L'ancien Premier ministre (PS) a insisté mercredi sur le maintien légal de la retraite à 60 ans

Mais "il faut mettre de la souplesse, à propos de l'effectivité du moment où on part à la retraite". "Si on la fait passer à 62 ou 63 ans....les gens qui ont commencé à 16 ou 18 ans" devront avoir "45 ans de cotisations, donc ils seront pénalisés", a-t-il dit.Une contribution des banques lui paraît également "légitime".

Laurent Fabius
Laurent Fabius (France 3)

Mais "il faut mettre de la souplesse, à propos de l'effectivité du moment où on part à la retraite". "Si on la fait passer à 62 ou 63 ans....les gens qui ont commencé à 16 ou 18 ans" devront avoir "45 ans de cotisations, donc ils seront pénalisés", a-t-il dit.

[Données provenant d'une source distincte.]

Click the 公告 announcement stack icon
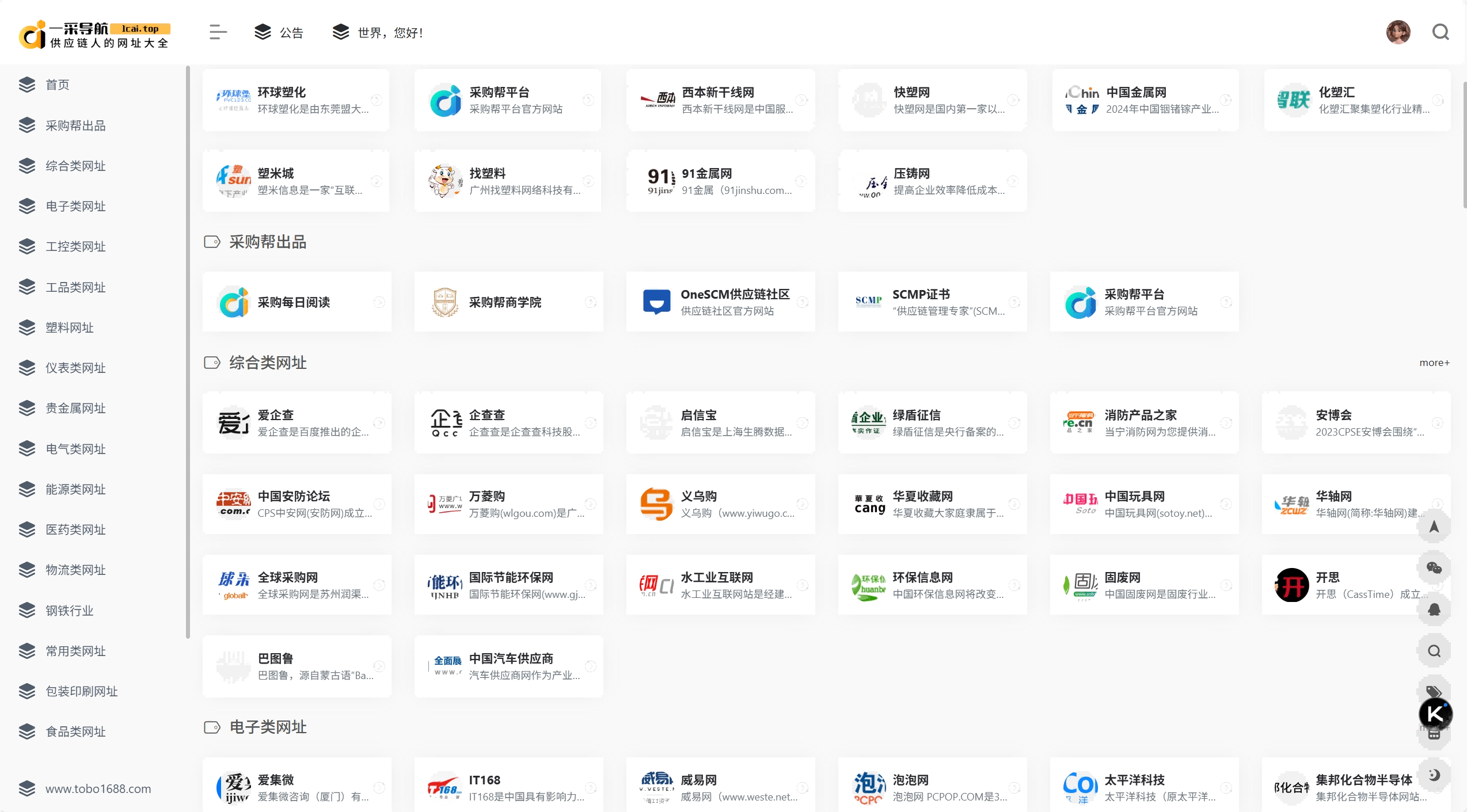 263,32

Une contribution des banques lui paraît également "légitime".

Selon lui, "concrètement, ceux qui ont eu des travaux très pénibles doivent pouvoir partir avant 60 ans", et ceux qui sont "dans des métiers plus faciles partiront plus tard". "Pour certains métiers, il peut y avoir un allongement de la durée de cotisations".

Il s'est également dit effrayé par "le nombre de personnes ... un million" qui "vivent en-dessous du seuil de pauvreté. La question doit être traitée".

Notant que "la question du financement " des retraites est "point tabou" pour le gouvernement, le député de Seine-Maritime a insisté sur l'effort qui devrait être demandé aux banques "dans le contexte actuel de financiarisation".

Il a rappelé une proposition de députés PS sur une "surtaxe de 10%" de l'impôt sur les sociétés pour les banques. M.Fabius a estimé "légitime d'affecter cette surtaxe au financement des retraites".

Contre-propositions socialistes en septembre
Le PS est en train d'établir son "diagnostic" sur une réforme de la retraite, a-t-il affirmé. Il discutera avec les syndicats et aussi avec le patronat qui le souhaite. "Nous ferons ensuite des contre-propositions au moment où le gouvernement déposera son projet en septembre", a-t-il dit.